**DATASET ENTRIES:**
Begin

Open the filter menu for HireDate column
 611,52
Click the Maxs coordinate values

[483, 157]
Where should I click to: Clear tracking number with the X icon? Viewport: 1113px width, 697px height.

End

**WRITTEN INSTRUCTION:** Could you print every one of the lines above again, word for word and in the same order?

**THE RESULT:**
Open the filter menu for HireDate column
 611,52
Click the Maxs coordinate values

[483, 157]
Where should I click to: Clear tracking number with the X icon? Viewport: 1113px width, 697px height.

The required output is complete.